- **Selected passage**
⟨
Depression researcher Eva Redei presented research at the Neuroscience 2009 conference in Chicago this week that calls into question two tenets of depression science: that stressful life events are a major cause of depression, and that an imbalance in neurotransmitters triggers depressive symptoms.

For decades, drugs have been developed around these beliefs, leading to antidepressant medications that are actually designed to relieve stress. But stress-related genes have almost no overlap with depression-related genes, reports Redei, the David Lawrence Stein professor of psychiatry at Northwestern University's Feinberg School of Medicine in Chicago. (Full disclosure: Northwestern is my alma mater.)

That means those antidepressants work if you're stressed, but not necessarily if you're depressed.

"This is a huge study and statistically powerful," Redei says. "This research opens up new routes to develop new antidepressants that may be more effective. There hasn't been an antidepressant based on a novel concept in 20 years."
⟩
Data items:
⟨
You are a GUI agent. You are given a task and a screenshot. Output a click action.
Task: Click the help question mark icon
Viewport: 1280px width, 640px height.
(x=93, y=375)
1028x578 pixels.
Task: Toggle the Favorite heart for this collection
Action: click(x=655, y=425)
⟩
- **Task requirements**
Return the full passage on Eva Redei's depression research word for word. Work only from the text, ignoring the records.

- **Answer section**
Depression researcher Eva Redei presented research at the Neuroscience 2009 conference in Chicago this week that calls into question two tenets of depression science: that stressful life events are a major cause of depression, and that an imbalance in neurotransmitters triggers depressive symptoms.

For decades, drugs have been developed around these beliefs, leading to antidepressant medications that are actually designed to relieve stress. But stress-related genes have almost no overlap with depression-related genes, reports Redei, the David Lawrence Stein professor of psychiatry at Northwestern University's Feinberg School of Medicine in Chicago. (Full disclosure: Northwestern is my alma mater.)

That means those antidepressants work if you're stressed, but not necessarily if you're depressed.

"This is a huge study and statistically powerful," Redei says. "This research opens up new routes to develop new antidepressants that may be more effective. There hasn't been an antidepressant based on a novel concept in 20 years."